=== Document text ===
- Opening Delimiter -
There's no question that this has been a difficult time for investors. The Dow Jones Industrial Average is down 14% in 2022, the S&P 500 is off 19%, and the Nasdaq Composite has lost more than a quarter of its value. It's been the worst first-half-year stock-market performance in 50 years.
And there is a good chance things could get worse. Inflation is at a 40-year high of 9.1%, and the Federal Reserve raised interest rates by 75 basis points in June -- the biggest hike since 1994 -- and may do so again this month.
The one bit of good news is that energy prices have eased up a bit, though that's only because of fears we're careening toward a recession. Gasoline prices now average $4.53 per gallon at the pump compared to the unprecedented $5.00 per gallon one month ago. It's hardly something to cheer for, but we take our wins where we can find them.
Savvy investors know, though, that when the market crashes, the opportunity for real wealth creation is at hand. Not from shorting stocks, but because bull markets always follow bad times, and you now have the chance to buy good companies at discounted prices. Also, dividend-paying stocks help smooth over the harsh reality of those market downturns, which is why I look for those businesses that can weather both the highs and lows of the cycle with their dividends not only remaining intact but continuing to rise through it all.
- Closing Delimiter -
=== Information shown ===
- Opening Delimiter -
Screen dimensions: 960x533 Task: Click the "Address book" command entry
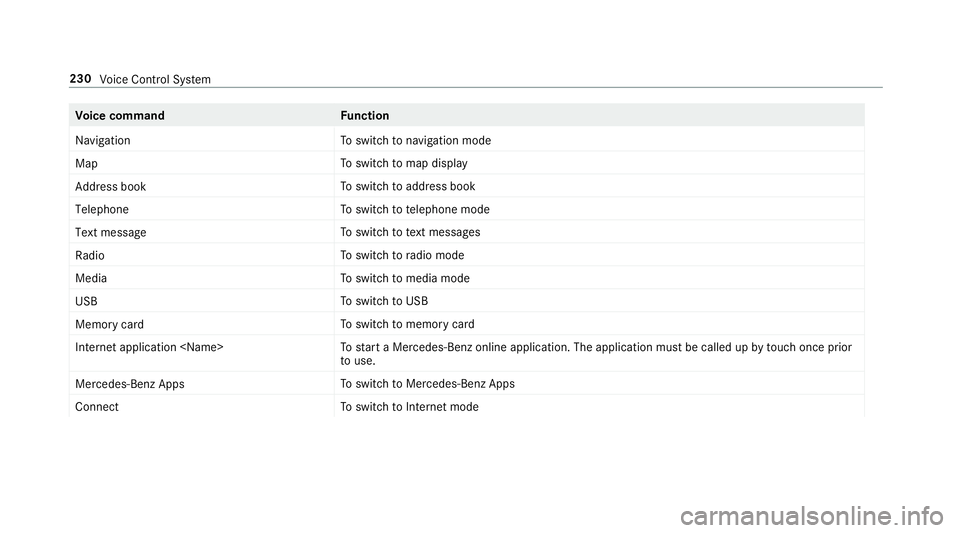point(111,187)
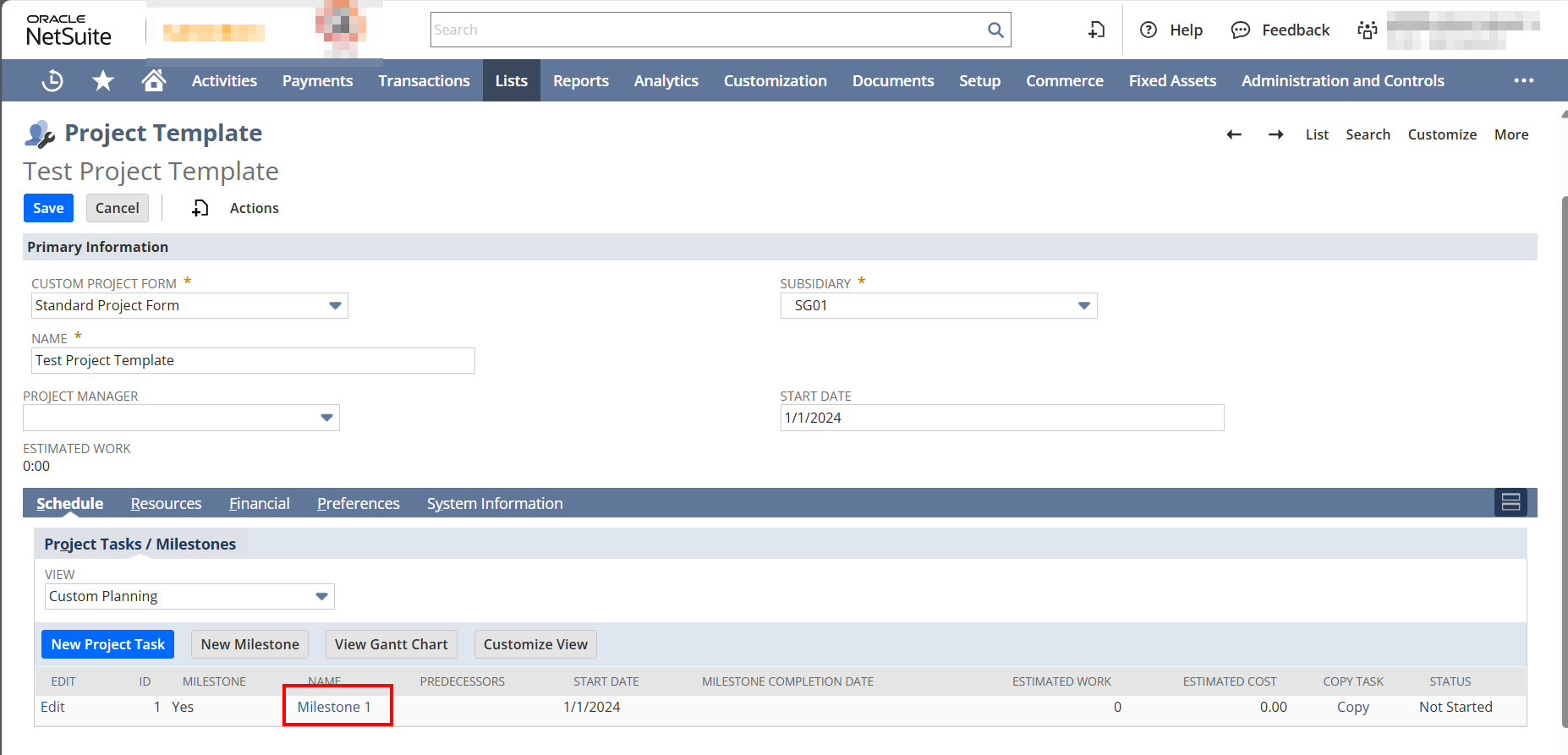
- Closing Delimiter -
=== Things to do ===
1. Reproduce the market commentary from "Savvy investors know, though, that" to "through it all.".
2. Continue the stock-market commentary from where it stops.

=== Per-task outputs ===
1.
Savvy investors know, though, that when the market crashes, the opportunity for real wealth creation is at hand. Not from shorting stocks, but because bull markets always follow bad times, and you now have the chance to buy good companies at discounted prices. Also, dividend-paying stocks help smooth over the harsh reality of those market downturns, which is why I look for those businesses that can weather both the highs and lows of the cycle with their dividends not only remaining intact but continuing to rise through it all.

2.
Here are a pair of stocks you can count on to make it through no matter the market, and to help you achieve a lifetime of income and wealth.
Because 3M (MMM -0.82%) has been around for over 100 years, it has been through all types of markets and global macroeconomic and geopolitical events: depressions and recessions, world wars, global pandemics, and natural disasters. It may have gotten its start in mining, but today it's arguably best known as a maker of N95 masks and respirators.
Before COVID-19, though, people were more familiar with its Scotch brand tape, Post-It notes, ScotchBrite scrub pads, and the Command brand of hanging strips. Yet 3M covers not only consumer products and healthcare; it also serves the safety, industrial, transportation, and electronics industries. It sold more than $35.3 billion worth of products last year, up 10% from 2020, when demand for its healthcare products took off.
While 3M is not immune from the effects of inflation and the protracted supply chain problems, it has the financial wherewithal to readily withstand such headwinds. It hasn't affected its dividend either, which yields 4.6% annually. The company has raised its payouts for 64 consecutive years, making it a Dividend King.
2. Lancaster Colony
You might not have even heard of Lancaster Colony (LANC 0.83%), which has only been around half as long as 3M and has a $3.6 billion market cap, which is but a fraction of the size of the household-name conglomerate. But what this company lacks in stature, it makes up for in financial prowess.
Lancaster Colony is a maker of specialty foods for retail and the food service industry, primarily dressings and breads that sell under the Marzetti, New York Bakery, and Sister Schubert's brands. They're not exactly names that jump off the grocery store shelf at you, but it also produces dressings for Olive Garden as well as sauces for major chains like Buffalo Wild Wings and Chick-fil-A. The dressings business accounts for almost 70% of its $1.47 billion in annual sales, and frozen bread products make up most of the remainder.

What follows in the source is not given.